La région compte au total 2000 déplacés, d’après les autorités. «Nous souhaitons qu’ils retournent chez eux», promet le secrétaire à la Sécurité de Jerez, Marco Vargas, confortablement installé dans son bureau au cœur de ce «village magique», le label décerné aux localités touristiques comme Jerez.

«Nous allons maintenir les forces de l’ordre pour empêcher les possibles incursions ou un retour du crime organisé», ajoute-t-il, la voix couverte par un orchestre qui joue des musiques traditionnelles à la terrasse d’un restaurant. Zacatecas a été le terrain d’affrontements entre le Cartel du Golfe et les Zetas dans les années 2010. Jalisco et Sinaloa ont pris le relais depuis un ou deux ans, dans les zones reculées des Sierras.

La violence est quotidienne. Rien que ce 15 mars, un ferrailleur est tué à la mi-journée sur son lieu de travail à Fresnillo, une autre ville de Zacatecas considérée comme l’une des plus dangereuses du Mexique. Une fusillade éclate quelques minutes plus tard dans une rue voisine.

Début janvier, dix corps ont été retrouvés dans une camionnette abandonnée devant le palais du gouverneur, à côté de la cathédrale, en plein centre historique. «Une provocation», a tonné le président de la République Lopez Obrador.

Dans sa cathédrale à la façade finement sculptée, l’évêque de Zacatecas, Sigifredo Noriega Barcelo, avoue qu’il aimerait bien parler avec les «personnes qui font le mal», comme il les appelle pudiquement. «Malheureusement, il n’y a pas d’interlocuteurs. Il y a beaucoup de groupes, qui se divisent et se subdivisent», confie-t-il après le sermon du dimanche.

Festival baroque
Ce jour-là, le centre-ville hypersécurisé de la capitale régionale est calme. Des touristes mexicains empruntent le téléphérique qui monte jusqu’à la Bufa, le point culminant de la ville. Le soir, un clown fait rire des d’enfants assis avec leurs parents sur les marches d’un escalier à côté de la cathédrale.

«Il n’y a pas que la violence à Zacatecas», soupire la directrice du musée de Guadalupe Rosita Franco, en poussant les portes d’une bibliothèque qui conserve un millier d’ouvrages datant du XVIe au XIXe siècle.
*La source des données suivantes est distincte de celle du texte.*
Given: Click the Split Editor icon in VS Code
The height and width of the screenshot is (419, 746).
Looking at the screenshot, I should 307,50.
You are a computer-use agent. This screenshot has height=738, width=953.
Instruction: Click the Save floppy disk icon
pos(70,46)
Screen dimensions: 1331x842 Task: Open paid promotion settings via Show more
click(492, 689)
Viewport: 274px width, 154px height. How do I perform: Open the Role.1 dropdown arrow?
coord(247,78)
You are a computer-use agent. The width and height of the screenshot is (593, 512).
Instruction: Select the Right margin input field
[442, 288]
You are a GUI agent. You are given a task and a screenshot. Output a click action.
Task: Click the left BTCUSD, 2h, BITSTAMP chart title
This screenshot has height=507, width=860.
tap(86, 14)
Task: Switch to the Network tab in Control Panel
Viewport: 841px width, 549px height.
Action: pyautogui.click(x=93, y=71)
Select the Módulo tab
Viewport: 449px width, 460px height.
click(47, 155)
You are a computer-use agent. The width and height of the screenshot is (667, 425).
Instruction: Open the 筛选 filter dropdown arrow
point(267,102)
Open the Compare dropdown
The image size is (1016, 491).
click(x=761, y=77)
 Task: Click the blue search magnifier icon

Le roi d’Espagne Felipe VI s’est longuement attardé sous les boiseries des galeries du musée lors de sa visite en 2015 avec son épouse Letizia, poursuit-elle devant un portrait d’un des ancêtres du roi, Carlos III. Mais Rosita Franco refuse de faire tout commentaire sur la violence qui frappe jusqu’à Guadalupe, à la périphérie de Zacatecas-capitale.